The Patriots run of dominance began when they upset the then St. Louis Rams in Super Bowl XXVI.  The game was played while America was still dealing with the aftermath of the September 11th attacks.  A wave of patriotism swept the country after the attacks.  America flags were flown on houses nationwide.  It was fitting that a team called “Patriots” was to play in the game at that point in history.

The Rams were touted as the “Greatest Show on Turf” and were 14 point favorites going into the game.  In an unprecedented move, the Patriots eschewed individual introductions at the start of the game and chose instead to be introduced as a team.  In a country that had come together like no time since World War II, the symbolism was perfect for the time, and further endeared the Patriots to the nation.

The Patriots dominated the Rams and held a 17-3 going into the fourth quarter.  The Rams offense came alive in the fourth quarter to score two touchdowns to tie the game at 17-17 with 1:30 left to play.  It was at this moment the legend of Tom Brady was born.  With no timeouts left, Brady drove the Patriots to the Rams 30 yard line to set up Adam Vinatieri’s now iconic field goal to win the game as the clock ran out.  For the first time in their history, the Patriots were Super Bowl Champions, and America embraced the underdogs as a team of destiny.

After falling out of the playoffs in 2002, the Patriots solidified their claim as the latest football dynasty in 2003-2004, posting a pair of 14-2 seasons which included a record 21 consecutive victories. The Patriots added two more Lombardi Trophies to their mantle with another last second victory over the Carolina Panthers and a win against the Philadelphia Eagles.

In the past teams that have won multiple championships in short periods of time have been embraced nationwide.  The Cowboys, Raiders, Steelers and 49ers are examples of NFL teams that claim fandom all over the country, as have the Yankees in the MLB and the Canadiens in the NHL.  But the Patriots have failed to find that fan base outside of New England.  America does not love this winner.

It may have been the way in which the Patriots won.  They did not feature a high-powered, sexy offense and instead relied on a solid defense.  Many of their wins were ugly, but they were still wins.  They also seemed to get every close call from the referees and every opportune bounce of the ball, which led to claims they were either “lucky” or their wins were “fixed” by the NFL.
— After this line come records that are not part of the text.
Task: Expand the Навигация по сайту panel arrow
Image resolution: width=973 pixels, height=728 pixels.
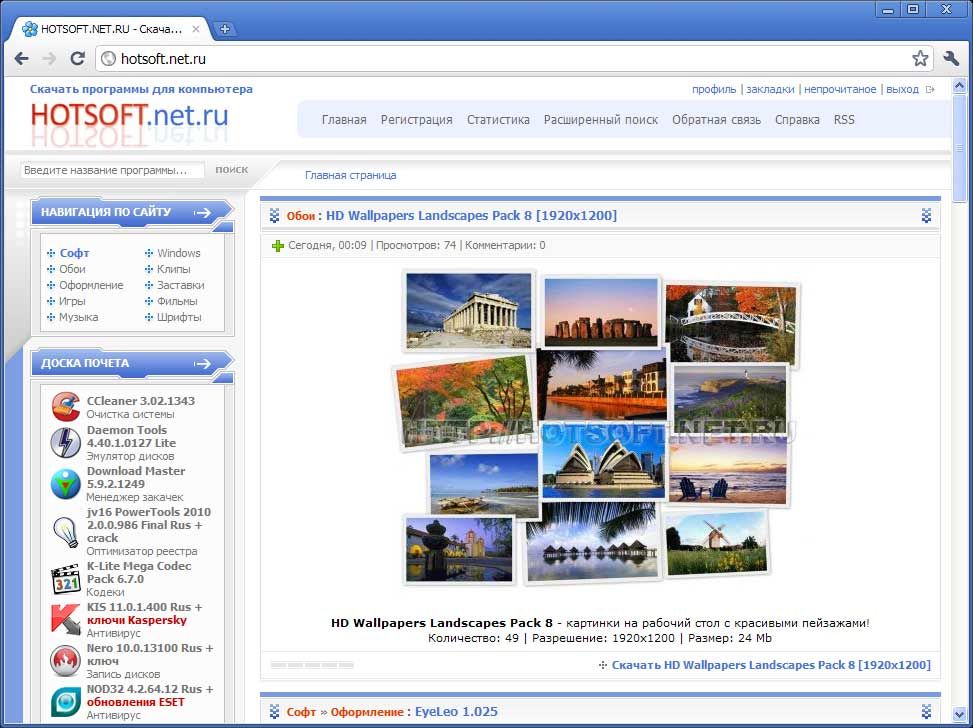Action: [x=203, y=212]
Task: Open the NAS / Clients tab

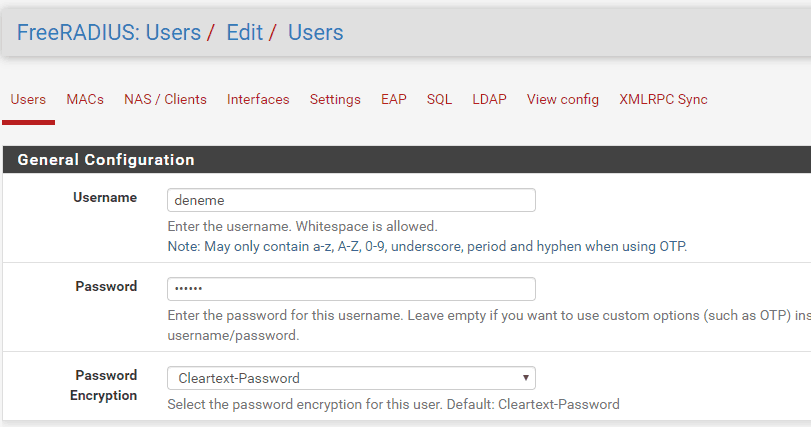Action: click(x=165, y=100)
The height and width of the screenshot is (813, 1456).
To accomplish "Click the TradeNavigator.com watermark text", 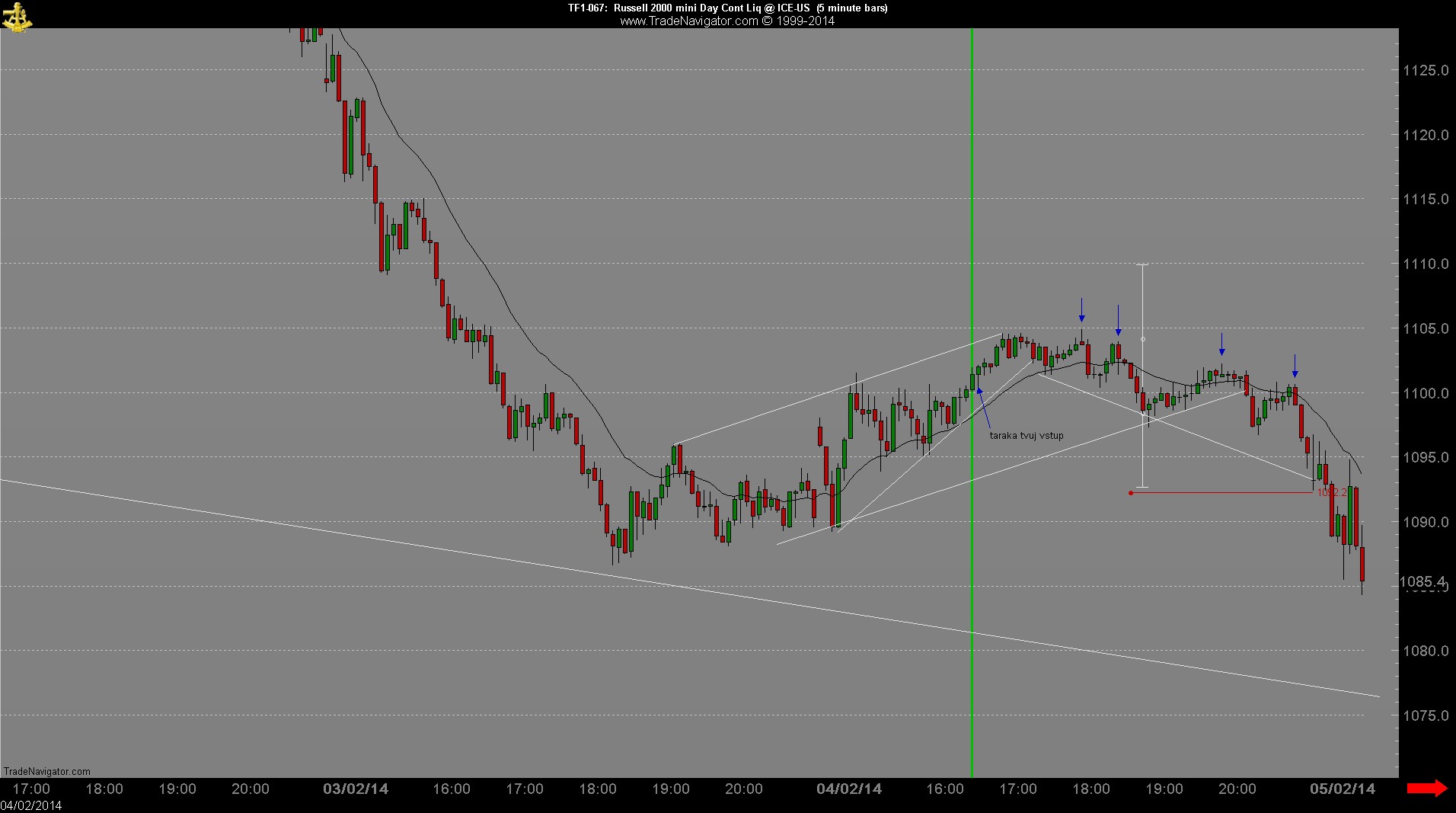I will coord(46,771).
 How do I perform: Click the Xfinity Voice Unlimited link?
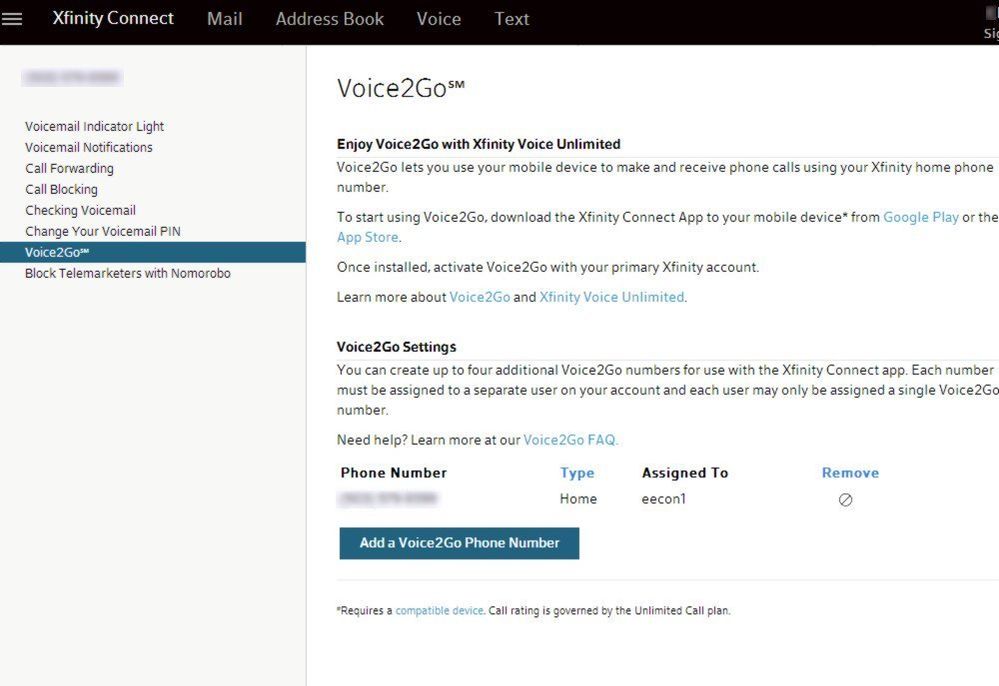pos(611,297)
The team also lacked a charismatic figure head like a Tom Landry or John Madden.  Head Coach Bill Belichick was (and is still is) a cold, dispassionate curmudgeon who does not care to pander to the fans or the media with extraneous items.  His one focus is on winning, and everything else is irrelevant.

The one thing the Patriots should have had going for them in those early years was their straight out of central casting quarterback.  Brady was almost too-good-to-be-true.  His Boy Scout persona and team-first attitude was somehow misconstrued as being phony.  It didn’t help that women swooned over the handsome QB, driving away legions of perspective male fans.  Brady was also perceived as undeserving of his superstar status.  Many claimed because Brady was not the gunslinger of previous quarterbacks like John Elway or Dan Marino, he was merely a “system quarterback”.  That debate goes on to this day, six championships later.
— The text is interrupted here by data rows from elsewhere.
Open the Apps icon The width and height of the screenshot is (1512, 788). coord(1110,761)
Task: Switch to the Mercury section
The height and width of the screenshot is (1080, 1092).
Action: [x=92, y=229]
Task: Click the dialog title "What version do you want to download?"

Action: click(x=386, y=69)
Instead of becoming America’s Team, the Patriots became the Team America Loved to Hate.

Cheating Scandals

Claims surfaced shortly after the Patriots Super Bowl win over the Rams that a spy videotaped the Rams final walk-through practice before the game.  These claims were never substantiated, but they took on a life of their own and tarnished the Patriots’ achievement in their first championship. 

In 2007, while en route to an undefeated regular season, the Patriots were actually caught videotaping Jets coaches giving signals on the sidelines during a game, a violation of NFL rules.  Those who already were looking for a concrete reason to hate the Patriots were like kids on Christmas morning.  The Patriots were formally branded as cheaters, and all of their previous success was called into doubt.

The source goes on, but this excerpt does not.